● **What the task requires**: Only the lines from the beginning of the data below through the line that contains "Given: Switch to the Género tab" should be repeated, exactly as written.

● **Material provided**:

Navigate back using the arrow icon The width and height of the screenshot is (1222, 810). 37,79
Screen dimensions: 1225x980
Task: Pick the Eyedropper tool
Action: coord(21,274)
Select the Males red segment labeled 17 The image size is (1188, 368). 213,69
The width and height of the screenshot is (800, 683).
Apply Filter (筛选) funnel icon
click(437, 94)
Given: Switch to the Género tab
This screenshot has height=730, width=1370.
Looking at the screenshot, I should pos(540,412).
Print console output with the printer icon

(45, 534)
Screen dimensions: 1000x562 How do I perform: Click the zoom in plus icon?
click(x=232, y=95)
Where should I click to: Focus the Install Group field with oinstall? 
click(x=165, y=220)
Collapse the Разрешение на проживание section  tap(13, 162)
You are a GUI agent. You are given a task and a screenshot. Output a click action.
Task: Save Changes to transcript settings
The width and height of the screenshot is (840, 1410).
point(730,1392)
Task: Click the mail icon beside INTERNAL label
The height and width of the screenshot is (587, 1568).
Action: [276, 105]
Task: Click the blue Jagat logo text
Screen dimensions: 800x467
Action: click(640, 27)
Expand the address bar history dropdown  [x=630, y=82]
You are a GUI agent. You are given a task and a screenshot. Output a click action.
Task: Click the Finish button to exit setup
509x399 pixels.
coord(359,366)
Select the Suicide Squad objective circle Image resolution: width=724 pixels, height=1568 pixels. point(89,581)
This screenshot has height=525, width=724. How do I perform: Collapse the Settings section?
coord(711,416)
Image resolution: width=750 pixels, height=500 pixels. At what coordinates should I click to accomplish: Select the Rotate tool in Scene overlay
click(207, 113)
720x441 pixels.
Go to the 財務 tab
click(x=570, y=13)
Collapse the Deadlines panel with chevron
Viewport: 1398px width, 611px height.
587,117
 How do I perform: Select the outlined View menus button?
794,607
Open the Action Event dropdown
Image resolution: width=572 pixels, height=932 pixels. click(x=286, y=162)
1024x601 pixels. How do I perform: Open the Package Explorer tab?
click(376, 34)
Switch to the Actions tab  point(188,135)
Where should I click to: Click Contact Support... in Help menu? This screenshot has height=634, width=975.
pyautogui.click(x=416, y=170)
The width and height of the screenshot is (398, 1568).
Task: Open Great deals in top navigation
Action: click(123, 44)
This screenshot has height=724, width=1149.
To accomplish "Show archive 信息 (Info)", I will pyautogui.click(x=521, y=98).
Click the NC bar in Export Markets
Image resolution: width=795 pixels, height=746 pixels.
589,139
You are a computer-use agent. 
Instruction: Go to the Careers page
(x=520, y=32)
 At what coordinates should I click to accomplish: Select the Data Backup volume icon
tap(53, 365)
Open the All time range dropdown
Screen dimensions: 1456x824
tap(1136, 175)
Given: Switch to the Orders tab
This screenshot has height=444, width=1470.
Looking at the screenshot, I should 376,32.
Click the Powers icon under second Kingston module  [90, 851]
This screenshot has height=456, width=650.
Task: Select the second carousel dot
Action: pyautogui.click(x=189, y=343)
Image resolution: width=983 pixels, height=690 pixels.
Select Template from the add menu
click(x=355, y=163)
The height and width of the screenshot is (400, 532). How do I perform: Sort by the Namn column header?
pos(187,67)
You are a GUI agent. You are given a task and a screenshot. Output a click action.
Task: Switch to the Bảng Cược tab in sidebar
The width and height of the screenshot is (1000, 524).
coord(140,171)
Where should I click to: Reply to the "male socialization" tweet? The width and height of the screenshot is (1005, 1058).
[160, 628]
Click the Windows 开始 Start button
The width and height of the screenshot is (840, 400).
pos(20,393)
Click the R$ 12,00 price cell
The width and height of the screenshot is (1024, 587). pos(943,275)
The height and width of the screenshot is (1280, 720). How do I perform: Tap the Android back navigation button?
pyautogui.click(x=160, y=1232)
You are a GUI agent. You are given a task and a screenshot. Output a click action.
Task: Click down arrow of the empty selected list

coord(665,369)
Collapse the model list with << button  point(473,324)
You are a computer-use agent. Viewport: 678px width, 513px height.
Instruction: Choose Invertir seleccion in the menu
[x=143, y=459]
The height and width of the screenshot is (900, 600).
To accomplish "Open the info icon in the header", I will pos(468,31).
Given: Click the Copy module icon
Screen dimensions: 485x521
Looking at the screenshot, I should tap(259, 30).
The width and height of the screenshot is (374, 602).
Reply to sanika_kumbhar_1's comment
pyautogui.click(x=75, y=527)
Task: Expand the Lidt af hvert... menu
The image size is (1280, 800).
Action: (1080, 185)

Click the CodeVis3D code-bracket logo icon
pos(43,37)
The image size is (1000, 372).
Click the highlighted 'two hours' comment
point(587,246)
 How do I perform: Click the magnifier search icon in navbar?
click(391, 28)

● **Reply**:
Navigate back using the arrow icon The width and height of the screenshot is (1222, 810). 37,79
Screen dimensions: 1225x980
Task: Pick the Eyedropper tool
Action: coord(21,274)
Select the Males red segment labeled 17 The image size is (1188, 368). 213,69
The width and height of the screenshot is (800, 683).
Apply Filter (筛选) funnel icon
click(437, 94)
Given: Switch to the Género tab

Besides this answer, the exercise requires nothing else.